A couple of weeks ago, I wrote a piece titled “The Navy’s Debauchery Problem: An Enlisted Perspective,” which outlined concerns I had with the Navy’s culture and which you can read here. Some readers had strong and differing opinions on the matter. As a result, I’ve written some follow-up posts, the latest of which is below.
One matter I brought to the fore was a perceived gap in the treatment of enlisted sailors and officers regarding punishments rendered. If critical of the piece, former and current officers who commented and sent mail argued that members of the wardroom suffer more severe consequences for illegal, immoral, or incompetent actions than the enlisted do. Senator Tom Cotton said as much in his report, noting a “dominant and paralyzing zero-defect mentality” that rewards risk-aversion at the expense of having the most potent naval force possible.

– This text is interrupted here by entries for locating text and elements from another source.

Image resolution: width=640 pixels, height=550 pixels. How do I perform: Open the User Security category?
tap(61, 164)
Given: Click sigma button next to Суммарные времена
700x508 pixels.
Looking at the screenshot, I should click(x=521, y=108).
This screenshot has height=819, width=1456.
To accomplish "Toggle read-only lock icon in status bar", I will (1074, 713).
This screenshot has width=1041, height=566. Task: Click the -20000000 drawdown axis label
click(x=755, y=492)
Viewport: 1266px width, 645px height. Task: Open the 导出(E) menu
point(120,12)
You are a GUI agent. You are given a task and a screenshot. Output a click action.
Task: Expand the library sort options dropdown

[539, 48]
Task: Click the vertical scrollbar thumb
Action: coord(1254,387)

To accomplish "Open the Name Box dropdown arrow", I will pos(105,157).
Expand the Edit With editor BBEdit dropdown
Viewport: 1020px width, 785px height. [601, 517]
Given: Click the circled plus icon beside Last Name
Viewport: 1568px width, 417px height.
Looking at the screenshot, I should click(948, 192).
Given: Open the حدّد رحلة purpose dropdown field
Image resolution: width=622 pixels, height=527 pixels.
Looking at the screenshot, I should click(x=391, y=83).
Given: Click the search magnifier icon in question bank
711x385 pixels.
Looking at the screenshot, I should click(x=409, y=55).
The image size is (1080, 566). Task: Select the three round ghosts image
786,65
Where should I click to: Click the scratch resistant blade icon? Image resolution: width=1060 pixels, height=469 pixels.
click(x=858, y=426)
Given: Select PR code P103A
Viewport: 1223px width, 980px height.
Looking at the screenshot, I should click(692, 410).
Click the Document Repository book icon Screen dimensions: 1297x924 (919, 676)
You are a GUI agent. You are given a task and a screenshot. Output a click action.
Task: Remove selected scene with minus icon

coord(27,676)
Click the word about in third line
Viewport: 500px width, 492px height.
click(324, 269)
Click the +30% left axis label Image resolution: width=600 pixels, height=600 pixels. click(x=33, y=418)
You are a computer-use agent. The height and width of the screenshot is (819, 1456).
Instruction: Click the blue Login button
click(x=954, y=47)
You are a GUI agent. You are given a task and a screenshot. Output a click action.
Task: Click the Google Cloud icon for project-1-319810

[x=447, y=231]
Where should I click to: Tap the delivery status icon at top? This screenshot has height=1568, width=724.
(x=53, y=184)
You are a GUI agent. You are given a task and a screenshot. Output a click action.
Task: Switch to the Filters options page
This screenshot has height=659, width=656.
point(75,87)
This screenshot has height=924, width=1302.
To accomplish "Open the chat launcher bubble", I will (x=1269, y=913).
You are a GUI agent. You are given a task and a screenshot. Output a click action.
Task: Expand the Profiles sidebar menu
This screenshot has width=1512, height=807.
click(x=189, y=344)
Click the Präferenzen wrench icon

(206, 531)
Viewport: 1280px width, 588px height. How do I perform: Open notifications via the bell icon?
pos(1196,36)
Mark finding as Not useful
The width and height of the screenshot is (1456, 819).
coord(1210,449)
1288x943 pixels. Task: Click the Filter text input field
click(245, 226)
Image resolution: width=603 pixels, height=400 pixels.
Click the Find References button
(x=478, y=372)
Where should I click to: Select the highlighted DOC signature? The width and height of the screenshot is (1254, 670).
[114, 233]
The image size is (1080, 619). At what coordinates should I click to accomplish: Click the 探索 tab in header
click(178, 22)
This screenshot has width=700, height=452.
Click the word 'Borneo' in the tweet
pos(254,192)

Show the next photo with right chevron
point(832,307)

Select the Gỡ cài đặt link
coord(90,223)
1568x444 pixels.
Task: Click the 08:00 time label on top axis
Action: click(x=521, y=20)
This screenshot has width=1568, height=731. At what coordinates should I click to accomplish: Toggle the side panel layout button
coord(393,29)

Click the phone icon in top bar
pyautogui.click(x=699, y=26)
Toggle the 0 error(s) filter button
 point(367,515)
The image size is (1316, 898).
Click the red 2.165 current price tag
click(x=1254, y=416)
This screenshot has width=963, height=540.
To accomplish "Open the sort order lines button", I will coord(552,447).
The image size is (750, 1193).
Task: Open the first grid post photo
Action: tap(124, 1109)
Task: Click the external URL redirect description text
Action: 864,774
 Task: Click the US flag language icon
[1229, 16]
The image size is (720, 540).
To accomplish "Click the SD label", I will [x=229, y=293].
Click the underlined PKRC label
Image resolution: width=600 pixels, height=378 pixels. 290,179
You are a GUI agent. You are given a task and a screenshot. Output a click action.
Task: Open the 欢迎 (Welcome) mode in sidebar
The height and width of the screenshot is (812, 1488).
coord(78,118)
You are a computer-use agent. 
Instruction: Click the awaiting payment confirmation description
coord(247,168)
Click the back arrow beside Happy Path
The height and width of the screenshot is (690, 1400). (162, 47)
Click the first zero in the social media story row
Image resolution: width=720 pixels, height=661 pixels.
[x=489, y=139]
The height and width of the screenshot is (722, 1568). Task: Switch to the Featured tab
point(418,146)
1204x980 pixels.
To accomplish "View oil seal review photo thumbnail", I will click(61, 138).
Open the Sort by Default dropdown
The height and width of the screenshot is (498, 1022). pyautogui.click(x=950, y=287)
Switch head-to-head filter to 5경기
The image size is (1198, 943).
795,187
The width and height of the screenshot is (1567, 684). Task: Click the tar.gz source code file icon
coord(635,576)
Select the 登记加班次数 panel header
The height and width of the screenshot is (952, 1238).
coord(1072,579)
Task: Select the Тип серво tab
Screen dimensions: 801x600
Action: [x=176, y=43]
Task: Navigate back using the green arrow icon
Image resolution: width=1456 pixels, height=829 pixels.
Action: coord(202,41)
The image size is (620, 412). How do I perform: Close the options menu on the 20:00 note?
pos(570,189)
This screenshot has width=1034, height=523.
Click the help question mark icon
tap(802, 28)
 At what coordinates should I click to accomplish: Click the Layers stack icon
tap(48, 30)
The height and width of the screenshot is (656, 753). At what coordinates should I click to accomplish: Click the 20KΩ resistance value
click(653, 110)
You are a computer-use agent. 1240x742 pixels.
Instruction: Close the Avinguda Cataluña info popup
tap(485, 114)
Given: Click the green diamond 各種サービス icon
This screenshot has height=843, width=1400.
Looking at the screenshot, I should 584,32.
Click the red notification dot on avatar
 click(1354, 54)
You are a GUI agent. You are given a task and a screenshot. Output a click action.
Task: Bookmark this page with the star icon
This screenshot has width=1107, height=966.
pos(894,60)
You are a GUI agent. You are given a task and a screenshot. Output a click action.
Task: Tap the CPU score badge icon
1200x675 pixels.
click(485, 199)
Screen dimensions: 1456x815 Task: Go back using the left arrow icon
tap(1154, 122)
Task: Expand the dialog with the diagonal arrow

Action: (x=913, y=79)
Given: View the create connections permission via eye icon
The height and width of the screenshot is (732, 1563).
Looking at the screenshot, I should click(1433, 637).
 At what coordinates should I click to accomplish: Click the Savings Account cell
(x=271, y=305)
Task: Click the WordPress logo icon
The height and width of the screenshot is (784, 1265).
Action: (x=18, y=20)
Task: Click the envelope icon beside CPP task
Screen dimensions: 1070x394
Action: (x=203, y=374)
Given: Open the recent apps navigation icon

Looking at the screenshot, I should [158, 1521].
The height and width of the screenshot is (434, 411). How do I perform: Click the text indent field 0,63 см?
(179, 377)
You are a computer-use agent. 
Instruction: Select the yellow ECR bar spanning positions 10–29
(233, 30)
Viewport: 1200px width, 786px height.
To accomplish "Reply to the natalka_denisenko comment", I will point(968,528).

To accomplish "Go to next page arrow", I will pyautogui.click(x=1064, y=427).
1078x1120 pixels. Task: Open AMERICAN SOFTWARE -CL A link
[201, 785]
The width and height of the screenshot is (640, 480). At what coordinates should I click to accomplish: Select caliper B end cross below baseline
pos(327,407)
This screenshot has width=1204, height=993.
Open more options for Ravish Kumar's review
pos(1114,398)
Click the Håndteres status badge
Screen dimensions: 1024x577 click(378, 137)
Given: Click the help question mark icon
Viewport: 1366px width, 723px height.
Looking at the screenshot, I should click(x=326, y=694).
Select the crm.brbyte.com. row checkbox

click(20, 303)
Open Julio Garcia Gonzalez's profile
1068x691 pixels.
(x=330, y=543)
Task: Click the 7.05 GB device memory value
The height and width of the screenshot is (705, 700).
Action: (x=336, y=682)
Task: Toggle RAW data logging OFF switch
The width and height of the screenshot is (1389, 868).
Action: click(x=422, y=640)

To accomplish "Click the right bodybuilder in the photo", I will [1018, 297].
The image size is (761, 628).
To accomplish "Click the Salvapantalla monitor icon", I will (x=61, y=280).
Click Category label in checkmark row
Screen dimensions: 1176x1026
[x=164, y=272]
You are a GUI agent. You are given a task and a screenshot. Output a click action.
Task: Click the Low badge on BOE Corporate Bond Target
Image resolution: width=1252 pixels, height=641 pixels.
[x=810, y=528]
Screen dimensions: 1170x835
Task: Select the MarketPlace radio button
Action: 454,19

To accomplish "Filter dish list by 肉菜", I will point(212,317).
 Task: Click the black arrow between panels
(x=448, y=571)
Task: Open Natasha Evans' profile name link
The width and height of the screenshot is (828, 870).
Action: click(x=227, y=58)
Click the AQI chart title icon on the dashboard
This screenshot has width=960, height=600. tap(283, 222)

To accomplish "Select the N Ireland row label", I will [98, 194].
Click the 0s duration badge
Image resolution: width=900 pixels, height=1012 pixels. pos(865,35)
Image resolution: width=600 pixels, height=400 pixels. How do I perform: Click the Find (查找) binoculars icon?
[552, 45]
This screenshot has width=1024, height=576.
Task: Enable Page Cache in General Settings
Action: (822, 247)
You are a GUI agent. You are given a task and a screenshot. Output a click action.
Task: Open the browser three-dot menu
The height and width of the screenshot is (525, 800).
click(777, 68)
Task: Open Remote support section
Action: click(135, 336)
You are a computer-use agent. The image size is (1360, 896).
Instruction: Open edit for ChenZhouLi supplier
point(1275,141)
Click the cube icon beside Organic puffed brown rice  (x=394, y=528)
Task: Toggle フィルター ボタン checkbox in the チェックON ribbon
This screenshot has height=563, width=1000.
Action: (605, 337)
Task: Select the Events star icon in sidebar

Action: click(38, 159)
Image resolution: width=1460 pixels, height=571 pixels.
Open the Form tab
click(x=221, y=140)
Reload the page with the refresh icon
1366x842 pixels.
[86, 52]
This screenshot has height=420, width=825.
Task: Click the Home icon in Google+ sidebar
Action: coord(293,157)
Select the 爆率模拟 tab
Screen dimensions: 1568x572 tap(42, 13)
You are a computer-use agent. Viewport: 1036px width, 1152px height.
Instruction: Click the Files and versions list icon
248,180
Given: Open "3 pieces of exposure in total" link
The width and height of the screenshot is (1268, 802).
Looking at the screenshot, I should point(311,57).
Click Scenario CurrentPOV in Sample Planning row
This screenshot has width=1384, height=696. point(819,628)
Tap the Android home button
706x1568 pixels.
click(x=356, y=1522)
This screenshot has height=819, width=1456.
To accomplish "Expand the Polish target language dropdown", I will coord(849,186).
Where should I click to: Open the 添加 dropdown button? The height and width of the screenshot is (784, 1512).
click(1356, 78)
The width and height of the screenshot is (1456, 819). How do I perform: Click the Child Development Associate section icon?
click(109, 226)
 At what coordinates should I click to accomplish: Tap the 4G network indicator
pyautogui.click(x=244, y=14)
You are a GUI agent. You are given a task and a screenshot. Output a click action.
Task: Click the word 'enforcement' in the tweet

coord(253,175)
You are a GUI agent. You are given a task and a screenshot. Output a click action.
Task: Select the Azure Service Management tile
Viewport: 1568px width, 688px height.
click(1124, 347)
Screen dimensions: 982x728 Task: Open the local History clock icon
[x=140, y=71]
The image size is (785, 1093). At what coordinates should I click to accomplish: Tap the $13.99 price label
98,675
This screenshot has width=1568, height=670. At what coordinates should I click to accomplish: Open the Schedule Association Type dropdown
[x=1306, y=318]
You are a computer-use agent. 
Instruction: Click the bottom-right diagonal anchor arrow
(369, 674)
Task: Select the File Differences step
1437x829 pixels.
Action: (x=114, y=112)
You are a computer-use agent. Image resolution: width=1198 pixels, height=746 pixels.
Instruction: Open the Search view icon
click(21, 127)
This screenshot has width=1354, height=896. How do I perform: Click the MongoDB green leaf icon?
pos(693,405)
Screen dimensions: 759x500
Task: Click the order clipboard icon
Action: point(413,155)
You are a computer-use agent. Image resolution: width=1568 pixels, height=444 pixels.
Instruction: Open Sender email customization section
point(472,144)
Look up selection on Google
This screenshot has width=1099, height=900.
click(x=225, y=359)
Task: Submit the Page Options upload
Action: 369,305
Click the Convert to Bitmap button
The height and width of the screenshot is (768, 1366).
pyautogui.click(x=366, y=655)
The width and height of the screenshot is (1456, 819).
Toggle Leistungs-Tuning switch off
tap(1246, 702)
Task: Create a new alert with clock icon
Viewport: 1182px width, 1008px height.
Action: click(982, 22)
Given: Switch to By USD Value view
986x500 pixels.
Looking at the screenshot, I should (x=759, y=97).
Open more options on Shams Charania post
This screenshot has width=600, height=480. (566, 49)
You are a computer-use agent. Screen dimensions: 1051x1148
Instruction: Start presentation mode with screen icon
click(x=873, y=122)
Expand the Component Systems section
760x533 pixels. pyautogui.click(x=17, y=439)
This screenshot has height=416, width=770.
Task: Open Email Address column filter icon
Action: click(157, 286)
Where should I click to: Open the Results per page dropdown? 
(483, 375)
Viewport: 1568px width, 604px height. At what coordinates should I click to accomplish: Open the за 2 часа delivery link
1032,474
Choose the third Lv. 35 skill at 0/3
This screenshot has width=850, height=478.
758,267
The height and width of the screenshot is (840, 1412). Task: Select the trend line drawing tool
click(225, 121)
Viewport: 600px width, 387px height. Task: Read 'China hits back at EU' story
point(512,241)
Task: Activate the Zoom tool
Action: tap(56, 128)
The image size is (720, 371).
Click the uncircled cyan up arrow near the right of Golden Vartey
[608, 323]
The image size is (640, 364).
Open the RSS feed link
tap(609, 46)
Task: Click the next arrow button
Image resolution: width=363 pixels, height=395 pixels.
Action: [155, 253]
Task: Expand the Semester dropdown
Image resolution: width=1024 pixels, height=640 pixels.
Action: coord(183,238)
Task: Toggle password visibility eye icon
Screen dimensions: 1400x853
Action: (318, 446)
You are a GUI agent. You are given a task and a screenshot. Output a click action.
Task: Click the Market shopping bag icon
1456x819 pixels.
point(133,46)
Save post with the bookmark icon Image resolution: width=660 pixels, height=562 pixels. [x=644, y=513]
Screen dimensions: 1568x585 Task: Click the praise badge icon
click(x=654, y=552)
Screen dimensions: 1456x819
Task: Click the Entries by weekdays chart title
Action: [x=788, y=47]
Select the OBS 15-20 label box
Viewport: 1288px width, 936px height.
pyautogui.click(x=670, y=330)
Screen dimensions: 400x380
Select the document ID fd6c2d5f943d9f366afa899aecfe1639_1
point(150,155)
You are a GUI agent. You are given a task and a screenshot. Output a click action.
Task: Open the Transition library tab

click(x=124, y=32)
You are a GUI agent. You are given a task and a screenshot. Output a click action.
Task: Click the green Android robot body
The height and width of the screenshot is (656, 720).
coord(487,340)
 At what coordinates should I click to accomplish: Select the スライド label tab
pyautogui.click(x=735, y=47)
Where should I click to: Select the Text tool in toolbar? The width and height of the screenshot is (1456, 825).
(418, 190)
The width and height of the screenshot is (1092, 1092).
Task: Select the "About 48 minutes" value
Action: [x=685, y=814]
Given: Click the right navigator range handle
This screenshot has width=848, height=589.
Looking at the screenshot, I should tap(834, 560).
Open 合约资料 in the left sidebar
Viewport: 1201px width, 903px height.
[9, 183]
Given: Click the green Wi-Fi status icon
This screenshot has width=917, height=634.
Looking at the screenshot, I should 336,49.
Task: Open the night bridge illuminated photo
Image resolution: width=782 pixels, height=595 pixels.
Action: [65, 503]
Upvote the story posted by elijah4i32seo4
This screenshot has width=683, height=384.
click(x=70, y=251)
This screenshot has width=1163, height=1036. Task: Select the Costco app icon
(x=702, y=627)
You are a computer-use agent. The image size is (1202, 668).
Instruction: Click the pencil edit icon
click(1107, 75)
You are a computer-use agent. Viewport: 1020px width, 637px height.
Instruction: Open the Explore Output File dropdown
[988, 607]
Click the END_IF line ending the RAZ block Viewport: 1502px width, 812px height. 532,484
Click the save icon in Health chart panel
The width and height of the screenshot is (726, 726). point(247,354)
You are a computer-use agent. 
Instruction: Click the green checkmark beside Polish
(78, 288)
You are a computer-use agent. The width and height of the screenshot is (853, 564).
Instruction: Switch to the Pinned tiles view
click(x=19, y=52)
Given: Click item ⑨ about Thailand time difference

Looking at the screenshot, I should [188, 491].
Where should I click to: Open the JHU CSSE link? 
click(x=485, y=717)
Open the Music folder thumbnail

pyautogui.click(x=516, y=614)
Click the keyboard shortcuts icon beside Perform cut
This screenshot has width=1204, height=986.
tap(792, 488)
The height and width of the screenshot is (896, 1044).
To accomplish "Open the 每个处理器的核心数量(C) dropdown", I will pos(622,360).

Having observed commanding officers relieved of command for the great crime of looking at some risqué pictures on government computers while enlisted members routinely bring terabyte hard drives of the stuff on deployments, I think the officers’ point is understandable.
Zero tolerance removes nuance from proceedings. It forces superior officers to either dismiss unacceptable behavior because firing the officer in question is far too harsh a punishment or remove otherwise competent officers for singular infractions, harming naval readiness.
What I think drives much of the enlisted’s perception of officer immunity is that a sailor suffers “the lash” in public while an officer is “whipped” with a pen behind closed doors. In other words, a sailor who has transgressed will find himself before the entire chain of command, answering for his crimes and being sentenced. Never did I see something similar happen to an officer, and only rarely to the senior enlisted.
It is ironic that military superiors so often would quip “perception is reality” when upbraiding a sailor but balk when sailors wonder at why their supervisors don’t experience the same humiliating forms of punishment as they do.
There is an attractive middle ground here that allows officers to mess up while aiding his or her professional growth — public hearings. It would do the enlisted good to see their superiors held to account, communicating transparency and equality before the law, while simultaneously giving commanding officers a way to correct a junior officer’s actions without (apologies) torpedoing his or her career through an unsatisfactory evaluation.
Many sailors see the light after a bout of non-judicial punishment and have successful careers as Chiefs, LDOs, and Warrant Officers thereafter. Naval traditionalists may despise the suggestion, but cracking the wardroom door has many advantages.